Print exactly the line with "Instruction: Click ankle" and every line after it, through the final line of the material below.
RECORDS FOR PROCESSING Start Marker
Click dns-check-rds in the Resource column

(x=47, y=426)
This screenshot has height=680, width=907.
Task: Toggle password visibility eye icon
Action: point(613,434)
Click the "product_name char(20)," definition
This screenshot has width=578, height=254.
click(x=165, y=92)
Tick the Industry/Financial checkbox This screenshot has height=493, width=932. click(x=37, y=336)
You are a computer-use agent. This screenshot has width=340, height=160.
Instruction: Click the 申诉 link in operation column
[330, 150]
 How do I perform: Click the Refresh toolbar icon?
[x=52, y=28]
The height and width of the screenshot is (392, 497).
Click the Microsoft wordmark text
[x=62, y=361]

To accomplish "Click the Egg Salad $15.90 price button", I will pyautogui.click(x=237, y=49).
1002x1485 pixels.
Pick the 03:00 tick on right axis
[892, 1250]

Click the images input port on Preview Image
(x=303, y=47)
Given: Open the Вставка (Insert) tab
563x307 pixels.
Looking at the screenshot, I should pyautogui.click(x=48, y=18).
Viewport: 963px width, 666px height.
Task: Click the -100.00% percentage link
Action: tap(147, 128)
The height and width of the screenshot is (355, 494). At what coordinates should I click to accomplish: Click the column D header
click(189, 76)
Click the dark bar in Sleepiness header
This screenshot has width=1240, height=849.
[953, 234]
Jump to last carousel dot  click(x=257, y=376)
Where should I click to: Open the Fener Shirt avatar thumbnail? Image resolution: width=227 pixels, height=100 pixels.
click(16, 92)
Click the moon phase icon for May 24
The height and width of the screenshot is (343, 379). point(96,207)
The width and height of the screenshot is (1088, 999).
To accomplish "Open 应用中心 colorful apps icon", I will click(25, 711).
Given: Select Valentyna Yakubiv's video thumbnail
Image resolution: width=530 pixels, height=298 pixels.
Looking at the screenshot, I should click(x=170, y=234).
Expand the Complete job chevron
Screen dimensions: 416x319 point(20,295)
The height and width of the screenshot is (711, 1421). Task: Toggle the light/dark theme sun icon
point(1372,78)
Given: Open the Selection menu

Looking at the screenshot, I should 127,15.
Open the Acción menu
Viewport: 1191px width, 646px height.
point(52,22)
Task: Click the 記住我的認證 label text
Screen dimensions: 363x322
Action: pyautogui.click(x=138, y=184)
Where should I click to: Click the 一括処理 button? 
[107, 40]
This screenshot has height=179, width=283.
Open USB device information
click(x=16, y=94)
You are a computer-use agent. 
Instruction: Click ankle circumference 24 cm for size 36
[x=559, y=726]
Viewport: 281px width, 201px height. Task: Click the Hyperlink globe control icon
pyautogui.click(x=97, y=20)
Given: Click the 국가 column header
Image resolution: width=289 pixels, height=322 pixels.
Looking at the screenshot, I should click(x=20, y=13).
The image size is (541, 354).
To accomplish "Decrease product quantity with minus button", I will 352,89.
RECORDS FOR PROCESSING End Marker
EXERCISE RESULT:
Instruction: Click ankle circumference 24 cm for size 36
[x=559, y=726]
Viewport: 281px width, 201px height. Task: Click the Hyperlink globe control icon
pyautogui.click(x=97, y=20)
Given: Click the 국가 column header
Image resolution: width=289 pixels, height=322 pixels.
Looking at the screenshot, I should click(x=20, y=13).
The image size is (541, 354).
To accomplish "Decrease product quantity with minus button", I will 352,89.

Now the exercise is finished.